-- Begin Document segment --

One in a series of occasional articles
They may have appeared stiff and square in their starched white collars and bowler hats, but this week, the 100th anniversary of their first flight at Kitty Hawk, N.C., the Wright brothers will be the toast of the party.
The brainy brothers have graced magazine covers, appeared in a General Electric television ad, been the subject of documentaries, and had their ingenuity paid homage to in newspaper headlines across the country in recent weeks.
"Takeoff! How the Wright Brothers Did What No One Else Could," The New York Times gushed on Tuesday. The Dec. 3 Arizona Republic raved: "Wright brothers' curiosity, skill changed the world."
Solving the age-old riddle of human flight tends to make you popular.
But when it came to media attention a century ago, the Wrights were, well, wronged. There was no instant celebrity. No worldwide recognition. Their historic flights over the sands at Kitty Hawk aboard their wood-and-cloth Flyer went largely unnoticed by the press.
A handful of newspapers gave the bicycle mechanics next-day coverage after they made man's first powered flights on Dec. 17, 1903. And though they sent a telegram from the Outer Banks announcing their success, few newspaper editors believed the news or understood its significance.
Indeed, the world at large would not realize the Wrights had flown until 1908 - five years after Kitty Hawk. The only people who believed the pair were "first in flight" were the Outer Banks lifeguards who witnessed the spectacle, family members and locals in their hometown of Dayton.

-- End Document segment --

● **Exercise**
Continue the article above about the Wright brothers and the press, starting after its final sentence.

-- Begin Provided material --

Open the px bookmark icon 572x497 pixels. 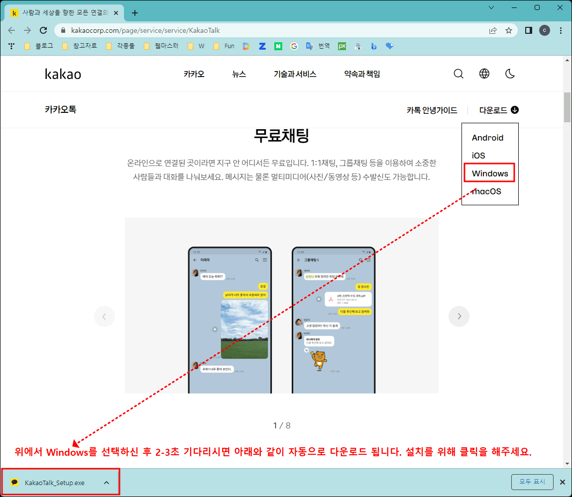tap(342, 46)
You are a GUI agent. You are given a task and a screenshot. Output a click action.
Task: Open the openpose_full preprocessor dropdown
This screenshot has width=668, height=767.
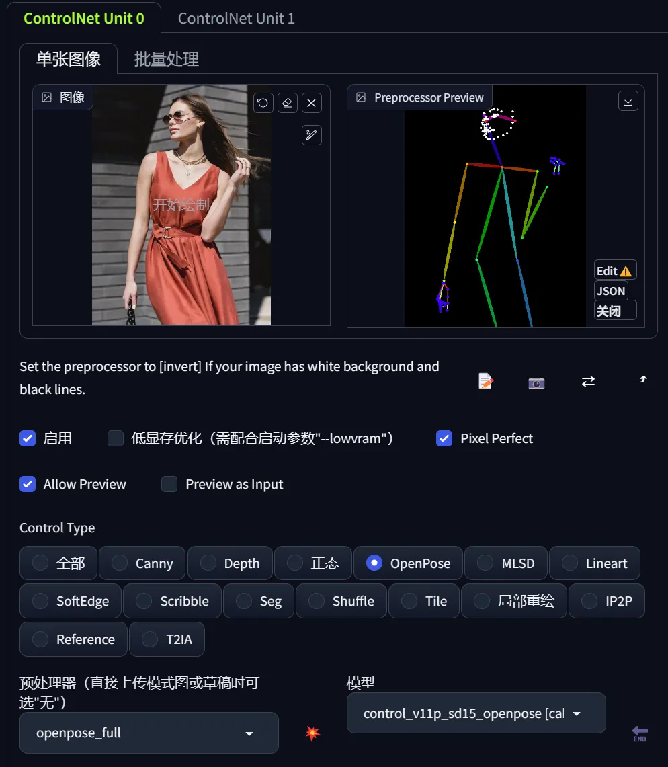[149, 733]
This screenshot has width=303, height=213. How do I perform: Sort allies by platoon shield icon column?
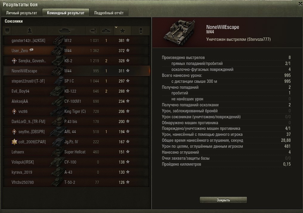point(7,30)
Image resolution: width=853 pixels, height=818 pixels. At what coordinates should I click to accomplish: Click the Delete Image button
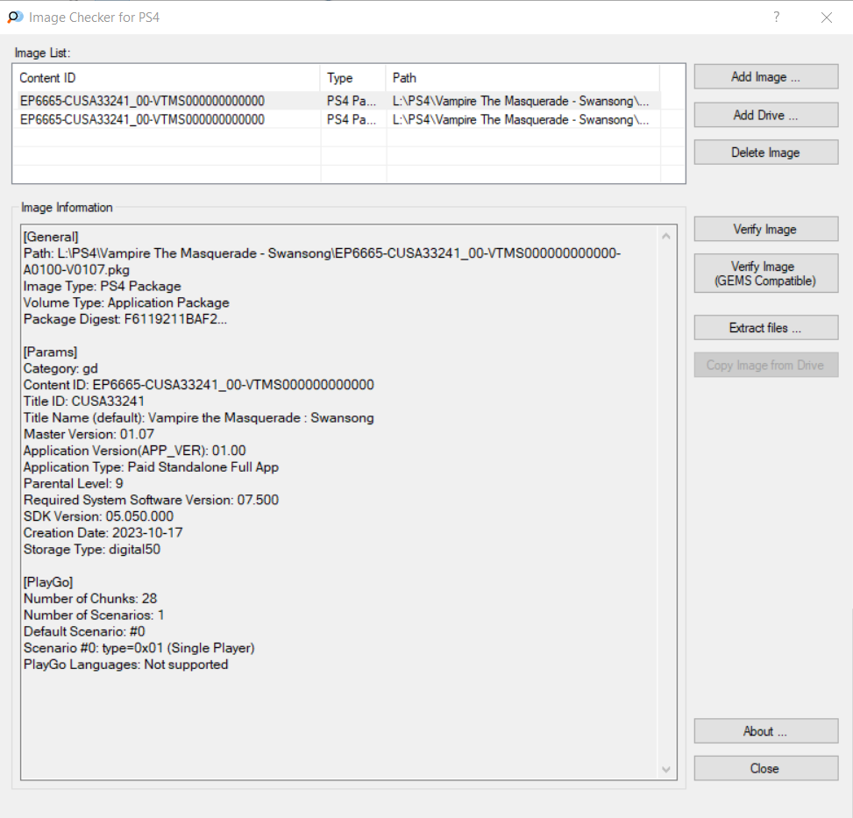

-- End Provided material --

● **Task response**
The disbelief by the media stemmed in part from the spectacular failure, just nine days before Kitty Hawk, of a $70,000 flying machine built by Samuel P. Langley, secretary of the Smithsonian Institution and prominent astrophysicist.
On Dec. 8, 1903, the press had gathered on a stretch of the Potomac River to watch Langley's Aerodrome A make its second attempt at heavier-than-air flight. Launched by catapult from a houseboat floating in the river, the 730-pound craft tumbled off its runway and sank in 60 feet of water, pinning pilot Charles Manly underneath.
Manly survived, but the press was less than forgiving. The headline in the New York Sun read: "Langley's Aerodrome Swoops into Potomac And Ducks Professor Manly." The Washington Post quipped: "Buzzard a Wreck."
"The only American widely credited with a real chance of flying - Langley - had just failed spectacularly. And how could this pair of unknowns claim to have inaugurated 'the age of the flying machine' when [Brazilian aviator] Alberto Santos-Dumont already had done so with his [dirigibles]?" James Tobin wrote in To Conquer the Air: The Wright Brothers and The Great Race for Flight.
The skepticism was so great that when the Wrights' brother, Lorin, arrived in the offices of the Dayton Journal on the evening of Dec. 17 and showed his brothers' telegram announcing "SUCCESS FOUR FLIGHTS THURSDAY MORNING ... LONGEST 57 SECONDS," city editor Frank Tunison dismissed it. Claims of flying machines were a dime a dozen, each as false as the last.
Lorin, acting as the Wrights' press agent, was crushed.
To add insult to injury, the few Dec. 18 news accounts written about the Wrights were wrong.
The city editor of the Norfolk Virginian-Pilot ordered a banner headline across the front page that read: "Flying Machine Soars 3 Miles in Teeth of High Wind Over Sand Hills and Waves at Kitty Hawk on Carolina Coast."
Riveting reading, but wrong. The four flights the Wrights made that day were over sand, not waves. The longest was 852 feet, hardly close to three miles. (Even the Wrights' own dispatch was incorrect, due to an error in transmission. That fourth flight was 59 seconds, not 57.)
The list could go on.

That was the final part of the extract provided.